▶

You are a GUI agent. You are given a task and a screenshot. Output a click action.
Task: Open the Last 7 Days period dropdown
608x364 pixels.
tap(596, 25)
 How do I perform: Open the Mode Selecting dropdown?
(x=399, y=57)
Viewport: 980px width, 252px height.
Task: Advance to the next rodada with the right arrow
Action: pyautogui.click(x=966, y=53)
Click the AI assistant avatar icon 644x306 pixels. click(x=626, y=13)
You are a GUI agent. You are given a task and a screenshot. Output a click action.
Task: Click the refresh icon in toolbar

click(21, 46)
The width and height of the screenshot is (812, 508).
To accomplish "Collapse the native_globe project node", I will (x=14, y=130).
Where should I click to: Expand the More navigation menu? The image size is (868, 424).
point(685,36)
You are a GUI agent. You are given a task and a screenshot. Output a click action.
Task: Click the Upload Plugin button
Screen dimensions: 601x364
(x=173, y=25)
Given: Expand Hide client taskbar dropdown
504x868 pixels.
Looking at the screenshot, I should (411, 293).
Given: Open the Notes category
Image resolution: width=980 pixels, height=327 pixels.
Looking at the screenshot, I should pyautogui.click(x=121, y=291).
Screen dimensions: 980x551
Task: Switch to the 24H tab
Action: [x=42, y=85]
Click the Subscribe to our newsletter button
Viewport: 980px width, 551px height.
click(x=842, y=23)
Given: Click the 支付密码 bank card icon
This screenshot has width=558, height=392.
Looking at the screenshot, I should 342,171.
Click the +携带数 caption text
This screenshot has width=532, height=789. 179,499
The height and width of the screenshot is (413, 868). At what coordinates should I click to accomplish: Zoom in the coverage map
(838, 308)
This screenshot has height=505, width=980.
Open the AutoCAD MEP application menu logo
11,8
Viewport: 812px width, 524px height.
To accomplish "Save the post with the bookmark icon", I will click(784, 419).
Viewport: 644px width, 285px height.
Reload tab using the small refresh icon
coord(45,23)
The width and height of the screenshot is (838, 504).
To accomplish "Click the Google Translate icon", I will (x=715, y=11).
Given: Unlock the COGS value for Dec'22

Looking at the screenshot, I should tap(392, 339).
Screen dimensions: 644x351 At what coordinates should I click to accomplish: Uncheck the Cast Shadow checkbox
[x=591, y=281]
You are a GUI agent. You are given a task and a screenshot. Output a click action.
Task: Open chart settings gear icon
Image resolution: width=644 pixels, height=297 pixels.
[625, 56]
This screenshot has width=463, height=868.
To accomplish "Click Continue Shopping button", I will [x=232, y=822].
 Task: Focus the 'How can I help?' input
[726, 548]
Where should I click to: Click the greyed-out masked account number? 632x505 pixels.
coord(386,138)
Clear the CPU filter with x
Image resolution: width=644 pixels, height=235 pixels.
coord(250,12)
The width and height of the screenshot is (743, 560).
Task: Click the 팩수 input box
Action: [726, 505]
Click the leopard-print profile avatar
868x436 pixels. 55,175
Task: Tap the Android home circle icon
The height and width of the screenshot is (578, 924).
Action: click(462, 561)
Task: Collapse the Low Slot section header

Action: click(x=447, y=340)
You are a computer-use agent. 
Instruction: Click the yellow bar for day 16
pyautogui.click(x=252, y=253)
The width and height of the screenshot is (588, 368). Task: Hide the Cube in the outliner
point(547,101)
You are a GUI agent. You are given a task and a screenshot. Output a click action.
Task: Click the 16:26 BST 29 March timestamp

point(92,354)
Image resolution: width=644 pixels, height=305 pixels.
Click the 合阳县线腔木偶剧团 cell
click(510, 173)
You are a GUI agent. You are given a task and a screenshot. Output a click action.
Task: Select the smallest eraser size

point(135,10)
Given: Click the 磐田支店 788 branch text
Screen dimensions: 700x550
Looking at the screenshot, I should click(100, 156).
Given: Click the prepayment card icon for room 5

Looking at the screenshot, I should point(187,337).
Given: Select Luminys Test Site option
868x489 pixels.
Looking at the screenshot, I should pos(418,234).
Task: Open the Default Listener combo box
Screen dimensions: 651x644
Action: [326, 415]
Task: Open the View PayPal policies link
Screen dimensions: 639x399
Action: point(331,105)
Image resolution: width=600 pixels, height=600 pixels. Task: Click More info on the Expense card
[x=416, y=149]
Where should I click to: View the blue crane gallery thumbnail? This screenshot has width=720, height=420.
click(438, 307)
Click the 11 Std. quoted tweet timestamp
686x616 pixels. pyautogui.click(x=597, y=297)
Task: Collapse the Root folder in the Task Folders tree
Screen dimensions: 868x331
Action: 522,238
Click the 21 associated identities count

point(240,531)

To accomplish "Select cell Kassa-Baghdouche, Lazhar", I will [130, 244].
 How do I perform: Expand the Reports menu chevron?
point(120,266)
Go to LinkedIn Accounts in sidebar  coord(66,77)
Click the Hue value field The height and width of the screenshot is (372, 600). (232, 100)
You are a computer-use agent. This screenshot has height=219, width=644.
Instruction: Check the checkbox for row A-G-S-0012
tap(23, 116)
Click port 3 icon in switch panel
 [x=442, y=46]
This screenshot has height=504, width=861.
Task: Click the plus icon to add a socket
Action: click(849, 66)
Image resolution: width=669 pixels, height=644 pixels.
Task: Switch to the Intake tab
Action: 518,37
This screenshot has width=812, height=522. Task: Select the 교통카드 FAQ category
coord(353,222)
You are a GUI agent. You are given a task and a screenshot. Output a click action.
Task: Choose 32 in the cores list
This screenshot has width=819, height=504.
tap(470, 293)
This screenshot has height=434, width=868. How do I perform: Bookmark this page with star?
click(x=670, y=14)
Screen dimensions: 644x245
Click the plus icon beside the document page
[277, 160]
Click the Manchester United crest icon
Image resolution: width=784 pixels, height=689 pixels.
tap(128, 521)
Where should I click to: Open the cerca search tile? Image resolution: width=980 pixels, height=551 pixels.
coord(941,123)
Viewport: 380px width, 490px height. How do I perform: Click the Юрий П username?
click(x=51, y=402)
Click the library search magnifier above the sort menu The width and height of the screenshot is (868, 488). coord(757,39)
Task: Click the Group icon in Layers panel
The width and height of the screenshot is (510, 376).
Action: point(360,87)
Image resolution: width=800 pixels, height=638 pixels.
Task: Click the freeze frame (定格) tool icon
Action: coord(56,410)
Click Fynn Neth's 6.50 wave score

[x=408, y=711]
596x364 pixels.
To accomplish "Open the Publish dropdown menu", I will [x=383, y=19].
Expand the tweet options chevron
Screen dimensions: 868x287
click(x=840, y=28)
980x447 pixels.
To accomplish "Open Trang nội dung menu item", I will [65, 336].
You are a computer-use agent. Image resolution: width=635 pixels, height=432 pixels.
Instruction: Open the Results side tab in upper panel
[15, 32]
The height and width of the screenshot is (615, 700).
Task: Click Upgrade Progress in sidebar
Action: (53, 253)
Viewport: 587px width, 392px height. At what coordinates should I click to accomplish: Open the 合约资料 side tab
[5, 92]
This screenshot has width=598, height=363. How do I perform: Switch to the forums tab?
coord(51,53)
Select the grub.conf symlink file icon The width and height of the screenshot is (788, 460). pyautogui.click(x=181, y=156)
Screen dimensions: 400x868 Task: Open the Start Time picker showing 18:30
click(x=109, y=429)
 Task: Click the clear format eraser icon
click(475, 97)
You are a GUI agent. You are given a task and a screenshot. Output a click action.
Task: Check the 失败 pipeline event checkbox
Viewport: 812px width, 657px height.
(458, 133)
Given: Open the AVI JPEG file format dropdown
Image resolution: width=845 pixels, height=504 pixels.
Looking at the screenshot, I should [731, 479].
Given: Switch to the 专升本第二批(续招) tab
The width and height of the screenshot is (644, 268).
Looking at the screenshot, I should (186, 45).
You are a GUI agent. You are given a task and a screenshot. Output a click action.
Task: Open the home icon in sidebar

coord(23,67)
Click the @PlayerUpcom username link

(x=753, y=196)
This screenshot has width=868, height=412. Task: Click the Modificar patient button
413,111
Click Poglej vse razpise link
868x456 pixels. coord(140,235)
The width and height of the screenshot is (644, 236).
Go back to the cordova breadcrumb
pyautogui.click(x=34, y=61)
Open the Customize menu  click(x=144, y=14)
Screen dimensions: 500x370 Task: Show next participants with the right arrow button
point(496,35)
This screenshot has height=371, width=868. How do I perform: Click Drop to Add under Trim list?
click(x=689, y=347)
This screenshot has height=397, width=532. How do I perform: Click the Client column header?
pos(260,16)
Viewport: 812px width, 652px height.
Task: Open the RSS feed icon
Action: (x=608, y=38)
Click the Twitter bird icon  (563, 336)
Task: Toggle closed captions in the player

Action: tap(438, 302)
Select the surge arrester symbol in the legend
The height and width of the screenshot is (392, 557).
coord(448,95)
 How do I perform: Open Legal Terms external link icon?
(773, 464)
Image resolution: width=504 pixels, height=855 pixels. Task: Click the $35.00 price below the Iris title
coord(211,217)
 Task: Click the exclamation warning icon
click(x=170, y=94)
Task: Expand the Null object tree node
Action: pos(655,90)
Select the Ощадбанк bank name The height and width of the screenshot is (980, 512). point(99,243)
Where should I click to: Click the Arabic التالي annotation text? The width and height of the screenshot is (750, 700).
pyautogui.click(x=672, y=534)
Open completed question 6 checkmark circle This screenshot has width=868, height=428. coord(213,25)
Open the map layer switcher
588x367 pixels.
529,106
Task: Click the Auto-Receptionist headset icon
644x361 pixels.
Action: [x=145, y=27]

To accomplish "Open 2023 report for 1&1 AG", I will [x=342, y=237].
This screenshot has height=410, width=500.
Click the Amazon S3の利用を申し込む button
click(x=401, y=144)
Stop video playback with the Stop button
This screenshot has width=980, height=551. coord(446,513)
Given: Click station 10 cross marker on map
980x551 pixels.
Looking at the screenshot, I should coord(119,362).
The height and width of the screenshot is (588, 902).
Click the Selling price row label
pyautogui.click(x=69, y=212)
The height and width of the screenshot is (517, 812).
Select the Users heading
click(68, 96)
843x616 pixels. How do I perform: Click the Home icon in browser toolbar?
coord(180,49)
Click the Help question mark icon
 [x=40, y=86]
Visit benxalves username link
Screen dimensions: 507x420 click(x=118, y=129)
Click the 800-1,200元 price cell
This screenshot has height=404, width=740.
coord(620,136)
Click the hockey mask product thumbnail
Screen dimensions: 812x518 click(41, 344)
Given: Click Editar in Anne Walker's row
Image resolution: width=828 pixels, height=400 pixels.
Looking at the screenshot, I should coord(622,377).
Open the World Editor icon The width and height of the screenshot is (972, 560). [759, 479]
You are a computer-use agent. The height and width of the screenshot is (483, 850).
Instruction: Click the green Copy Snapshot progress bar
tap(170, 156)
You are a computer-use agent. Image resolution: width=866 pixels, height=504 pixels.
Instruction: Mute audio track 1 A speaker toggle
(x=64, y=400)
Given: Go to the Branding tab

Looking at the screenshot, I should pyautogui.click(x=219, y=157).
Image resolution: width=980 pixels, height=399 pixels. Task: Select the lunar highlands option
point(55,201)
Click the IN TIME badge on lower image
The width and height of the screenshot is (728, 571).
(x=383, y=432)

◀

Beginning with the first line of the records above, reproduce each line exactly, ending at the line that contains "Given: Click the 支付密码 bank card icon", and leave out everything else.

You are a GUI agent. You are given a task and a screenshot. Output a click action.
Task: Open the Last 7 Days period dropdown
608x364 pixels.
tap(596, 25)
 How do I perform: Open the Mode Selecting dropdown?
(x=399, y=57)
Viewport: 980px width, 252px height.
Task: Advance to the next rodada with the right arrow
Action: pyautogui.click(x=966, y=53)
Click the AI assistant avatar icon 644x306 pixels. click(x=626, y=13)
You are a GUI agent. You are given a task and a screenshot. Output a click action.
Task: Click the refresh icon in toolbar

click(21, 46)
The width and height of the screenshot is (812, 508).
To accomplish "Collapse the native_globe project node", I will (x=14, y=130).
Where should I click to: Expand the More navigation menu? The image size is (868, 424).
point(685,36)
You are a GUI agent. You are given a task and a screenshot. Output a click action.
Task: Click the Upload Plugin button
Screen dimensions: 601x364
(x=173, y=25)
Given: Expand Hide client taskbar dropdown
504x868 pixels.
Looking at the screenshot, I should (411, 293).
Given: Open the Notes category
Image resolution: width=980 pixels, height=327 pixels.
Looking at the screenshot, I should pyautogui.click(x=121, y=291).
Screen dimensions: 980x551
Task: Switch to the 24H tab
Action: [x=42, y=85]
Click the Subscribe to our newsletter button
Viewport: 980px width, 551px height.
click(x=842, y=23)
Given: Click the 支付密码 bank card icon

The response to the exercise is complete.